→ **EXERCISE TASK**:
Turn the text lines of the records below into a JSON list of strings, one string per line, skipping blank lines and leaving out the pictures.

→ **GIVEN INFORMATION**:

%%

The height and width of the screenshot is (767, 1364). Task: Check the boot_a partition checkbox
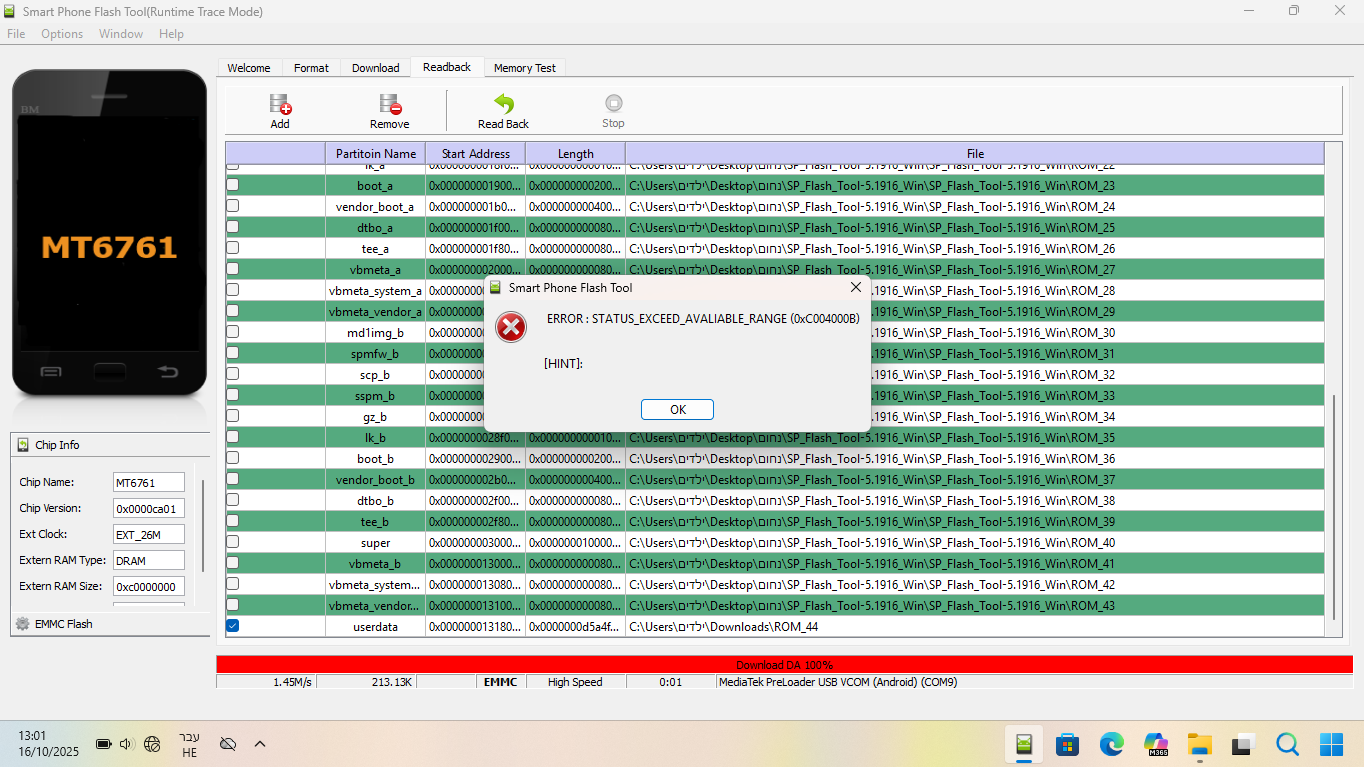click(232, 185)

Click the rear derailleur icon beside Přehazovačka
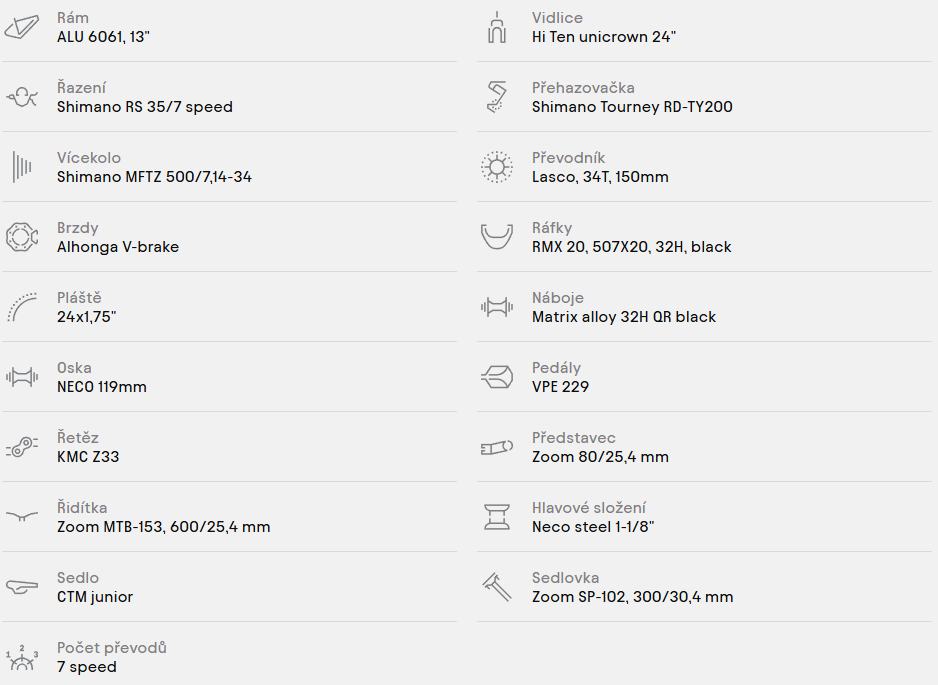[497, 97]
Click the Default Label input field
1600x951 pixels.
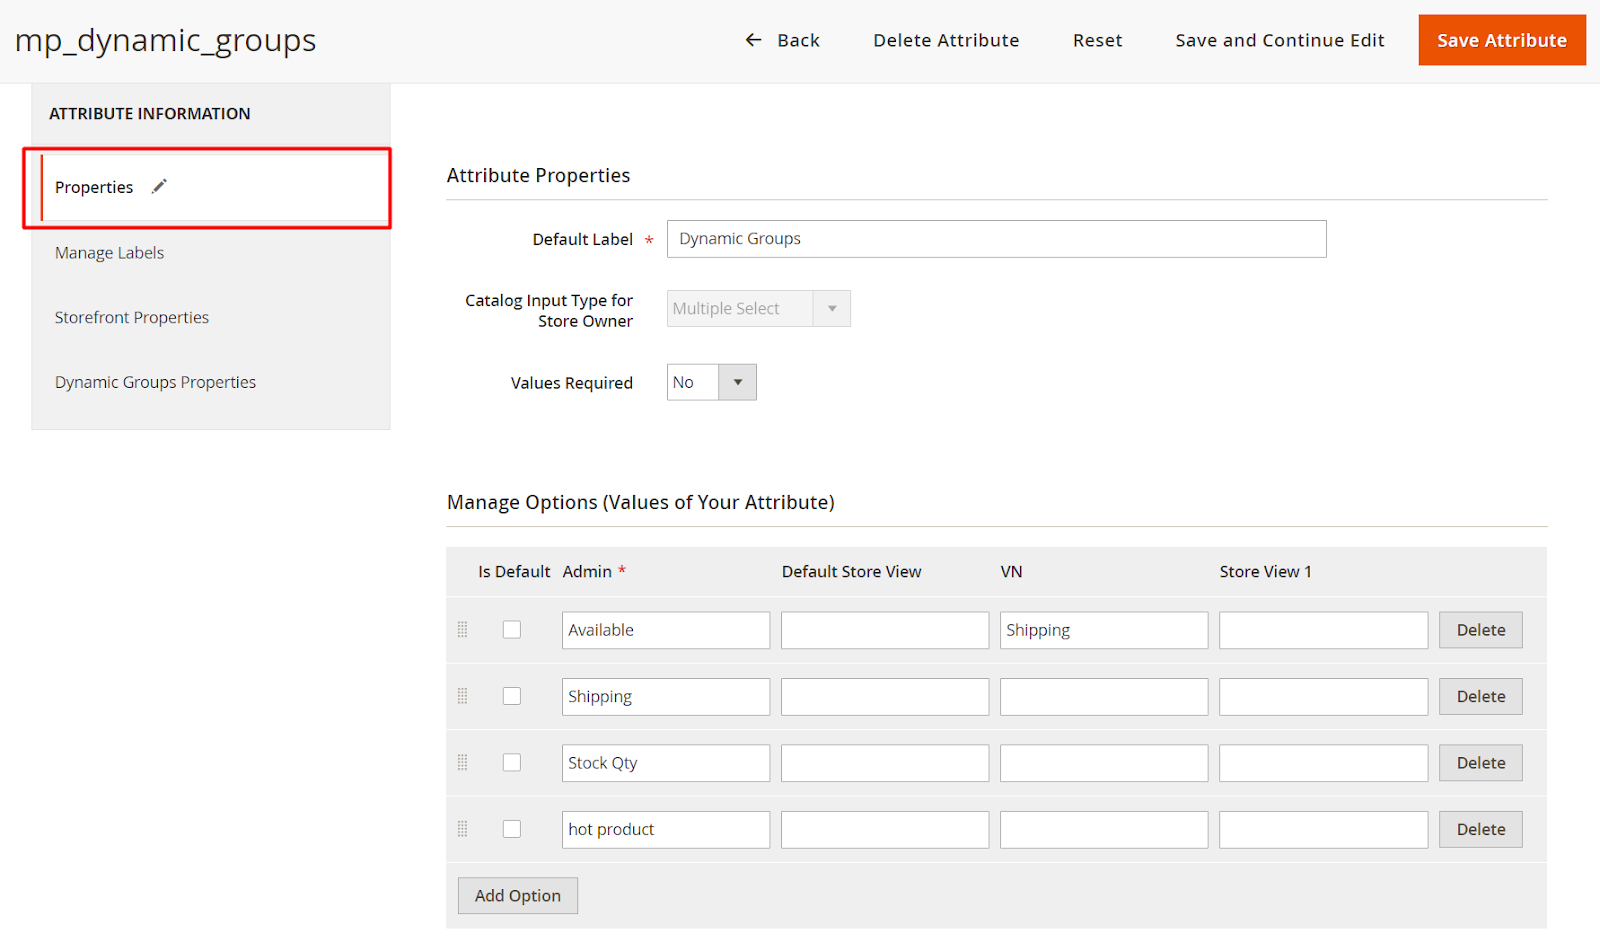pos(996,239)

%%

→ **ANSWER TO THE EXERCISE**:
[
  "The height and width of the screenshot is (767, 1364). Task: Check the boot_a partition checkbox",
  "click(232, 185)",
  "Click the rear derailleur icon beside Přehazovačka",
  "[497, 97]",
  "Click the Default Label input field",
  "1600x951 pixels.",
  "pos(996,239)"
]